The Natural and the Supernatural in the Middle Ages coverThis book compiles a series of Wiles Lectures presented in 2006 at Queen’s University of Belfast by historian and medievalist Robert Bartlett. The lecture series was founded in 1953 by Janet Boyd of Craigavad, County Down, in memory of her father, Thomas S. Wiles, and are sponsored by the university and published (often in extended and modified form) by Cambridge University Press. Despite running to 170 pages, The Natural and the Supernatural in the Middle Ages feels concise, which is perhaps to be expected given its lecture transcript format, and also because the last 22 pages consist of the bibliography and index. With just four chapters, Bartlett presents the information here as clearly defined considerations of medieval embodiments of the supernatural, each lecture building, for the most part, upon the last.

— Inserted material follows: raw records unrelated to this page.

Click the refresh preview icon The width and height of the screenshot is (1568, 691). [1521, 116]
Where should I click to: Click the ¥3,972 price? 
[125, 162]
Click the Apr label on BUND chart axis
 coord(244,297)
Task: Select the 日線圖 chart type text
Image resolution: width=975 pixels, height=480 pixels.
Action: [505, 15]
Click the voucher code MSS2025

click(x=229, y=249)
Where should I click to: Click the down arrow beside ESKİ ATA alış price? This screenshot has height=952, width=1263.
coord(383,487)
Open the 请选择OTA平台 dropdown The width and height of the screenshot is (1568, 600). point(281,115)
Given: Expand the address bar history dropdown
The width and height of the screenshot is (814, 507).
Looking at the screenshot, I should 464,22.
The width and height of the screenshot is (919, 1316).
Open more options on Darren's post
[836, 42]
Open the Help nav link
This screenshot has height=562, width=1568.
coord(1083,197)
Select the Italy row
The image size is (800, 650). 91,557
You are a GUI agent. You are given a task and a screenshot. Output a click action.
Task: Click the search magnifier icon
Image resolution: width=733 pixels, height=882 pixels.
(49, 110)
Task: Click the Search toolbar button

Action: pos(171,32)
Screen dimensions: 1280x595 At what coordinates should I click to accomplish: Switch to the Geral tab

The Natural and the Supernatural in the Middle Ages is very much about definitions and Bartlett provides a thorough consideration of this in the first section, The Boundaries of the Supernatural. Here, he discusses how what could be defined as supernatural occupied a minute space in medieval thought, mediated, as it was, through the idea of nature and by extension, what was considered natural, being of god. If god made all things, the thinking went, then very few things, whether they be angels, demons, or showers of fish, could be considered supernatural, that is, beyond or outside his remit. Indeed, the distinction was not necessarily between the natural of god and the supernatural that was not of god, but, as defined by the 12th century theologian Peter Lombard, between those things that were comprehendible, in that they occurred naturally (naturaliter), following their seminal cause that had been established by god, and those things that were beyond nature (praeter naturam). Things defined as beyond nature were only so because their cause was unknown to humanity, though it was assumed that this still derived from god, who alone understood their cause and purpose. Bartlett tracks these lines of thought from Lombard to Thomas Aquinas and later into the writings of figures like William of Auvergne, where the discussion turns to the use of miracles and magic. Here, in a remarkably pragmatic interpretation, magic was not miraculous or supernatural, and instead, natural magic was simply a branch of natural science, in which natural processes, ordained by god, were just sped up.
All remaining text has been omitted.